_Exercise_
Please swap every "Screen dimensions" in the material below for "Screen size", keeping everything else the same. Leave the pictures out of your answer.

_Data_

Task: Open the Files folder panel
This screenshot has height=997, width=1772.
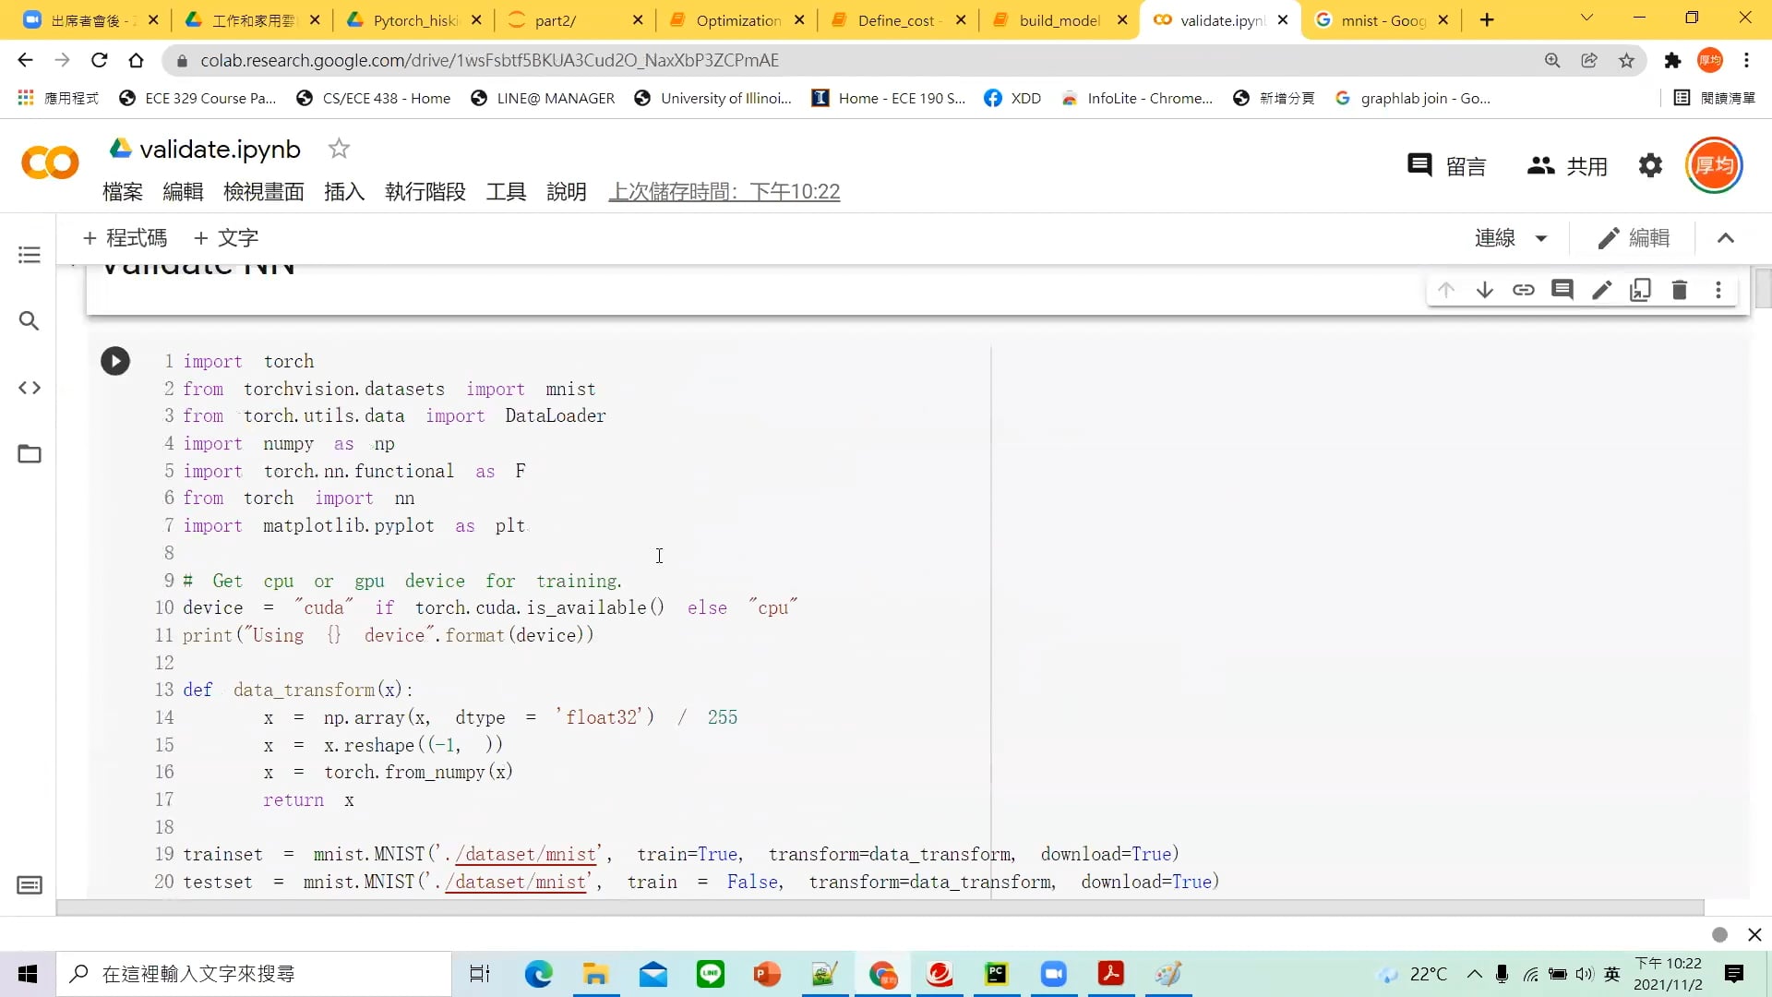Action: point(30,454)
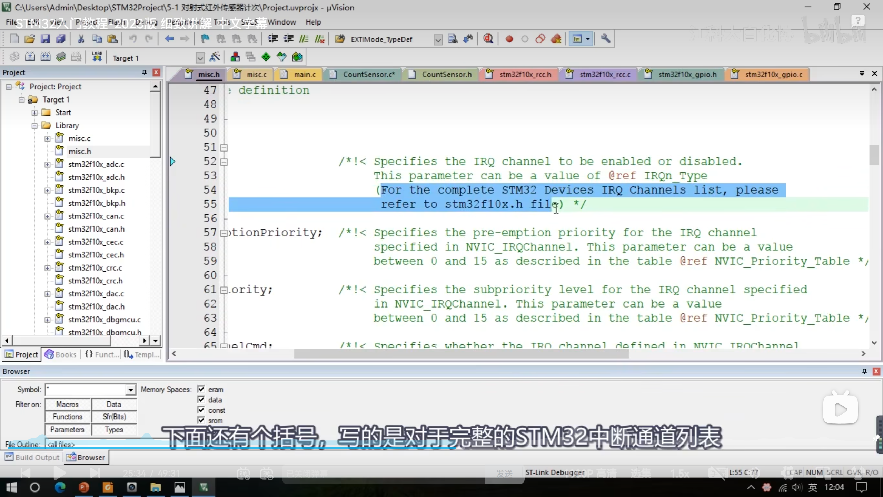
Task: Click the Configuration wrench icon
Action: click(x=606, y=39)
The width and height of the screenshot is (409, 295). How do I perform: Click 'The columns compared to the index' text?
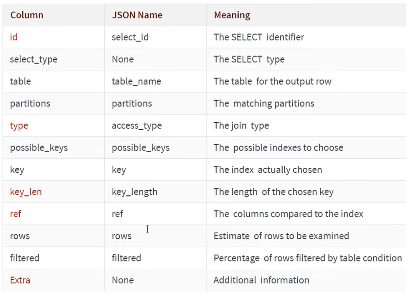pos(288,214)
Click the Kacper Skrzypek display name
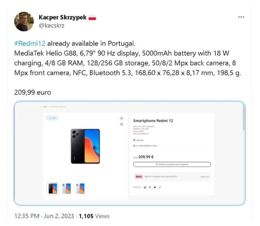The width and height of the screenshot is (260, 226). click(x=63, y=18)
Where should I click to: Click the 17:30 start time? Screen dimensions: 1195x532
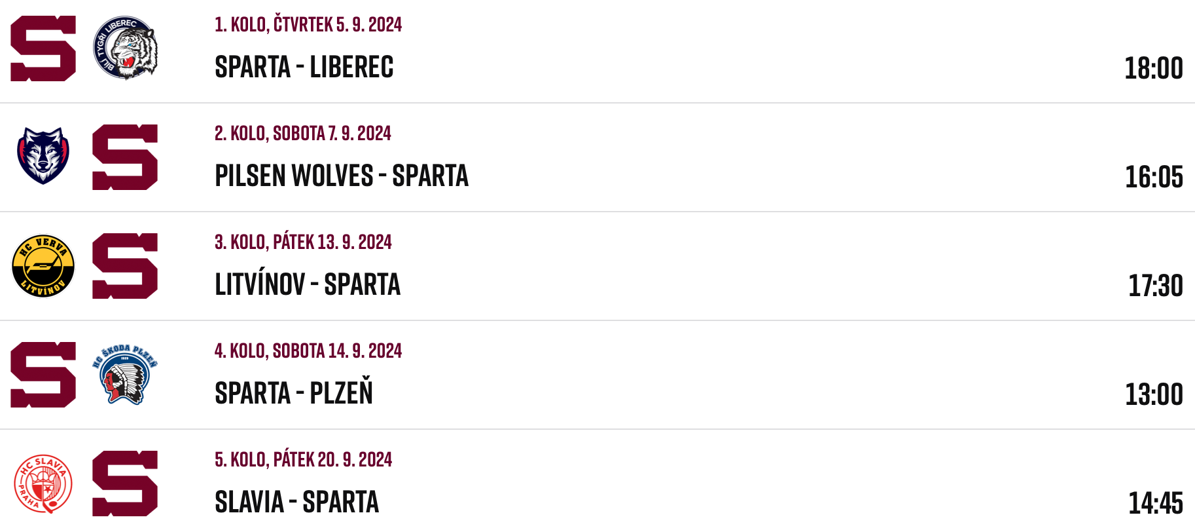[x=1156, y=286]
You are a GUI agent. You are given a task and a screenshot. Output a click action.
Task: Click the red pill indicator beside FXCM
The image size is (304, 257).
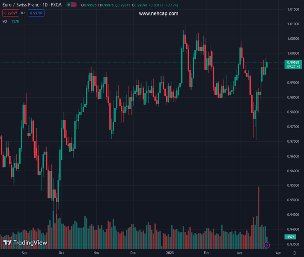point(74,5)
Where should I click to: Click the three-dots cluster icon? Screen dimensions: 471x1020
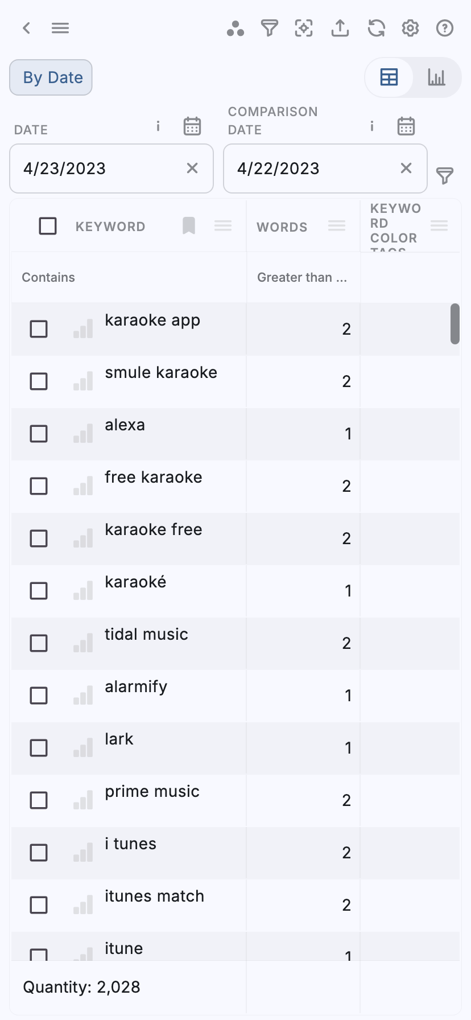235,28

_Response to this exercise_
Task: Open the Files folder panel
This screenshot has height=997, width=1772.
Action: point(30,454)
Task: Click the Configuration wrench icon
Action: click(x=606, y=39)
The width and height of the screenshot is (409, 295). How do I perform: Click 'The columns compared to the index' text?
pos(288,214)
Click the Kacper Skrzypek display name
The width and height of the screenshot is (260, 226). click(x=63, y=18)
Where should I click to: Click the 17:30 start time? Screen size: 1195x532
[x=1156, y=286]
You are a GUI agent. You are given a task and a screenshot. Output a click action.
Task: Click the red pill indicator beside FXCM
The image size is (304, 257).
point(74,5)
Where should I click to: Click the three-dots cluster icon? Screen size: 471x1020
235,28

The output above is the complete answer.